Section: Research Program
Prediction on Graphs and Scalability
As stated in the previous sections, graphs as complex objects provides a rich representation of data. Often enough the data is only partially available and the graph representation is very helpful in predicting the unobserved elements. We are interested in problems where the complete structure of the graph needs to be recover and only a fraction of the links is observed. The link prediction problem falls into this category. We are also interested in the recommendation and link classification problems which can be seen as graphs where the structure is complete but some labels on the links (weights or signs) are missing. Finally we are also interested in labelling the nodes of the graph, with class or cluster memberships or with a real value, provided that we have (some information about) the labels for some of the nodes.

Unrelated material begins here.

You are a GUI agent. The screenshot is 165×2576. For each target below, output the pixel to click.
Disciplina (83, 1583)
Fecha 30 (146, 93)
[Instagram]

The semi-supervised framework will be also considered. A midterm research plan is to study how graph-based regularization models help for structured prediction problems. This question will be studied in the context of NLP tasks, as noted in Section 3.2 , but we also plan to develop original machine learning algorithms that have a more general applicability. Inputs are networks whose nodes (texts) have to be labeled by structures. We assume that structures lie in some manifold and we want to study how labels can propagate in the network. One approach is to find smooth labeling function corresponding to an harmonic function on both manifolds in input and output. We also plan to extend our results on spectral clustering with must-link and cannot-link constraints in two directions. We have proposed a batch method with an optimization problem based on an adaptive spectral embedding with respects to constraints. We want to extend this approach to an on-line and active setting where a flow of graphs (each one is a document) is given as input. In the case of large graphs, we also consider the case where partial supervision consists in the knowledge of few clusters.
Scalability is one of the main issue in the design of new prediction algorithms working on networked data. It has gained more and more importance in recent years, because of the growing size of the most popular networked data that are now used by millions of people. In such contexts, learning algorithms whose computation time scales quadratically, or slower, in the number of considered data objects (usually nodes or vertices, depending on the given task) should be considered impractical.
These observations lead to the idea of using graph sparsification techniques in order to work on a part of the original network for getting results that can be easily extended and used for the whole original input. A sparsified version of the original graph can often be seen as a subset of the initial input, i.e. a suitably selected input subgraph which forms the training set (or, more in general, it is included in the training set). This holds even for the active setting.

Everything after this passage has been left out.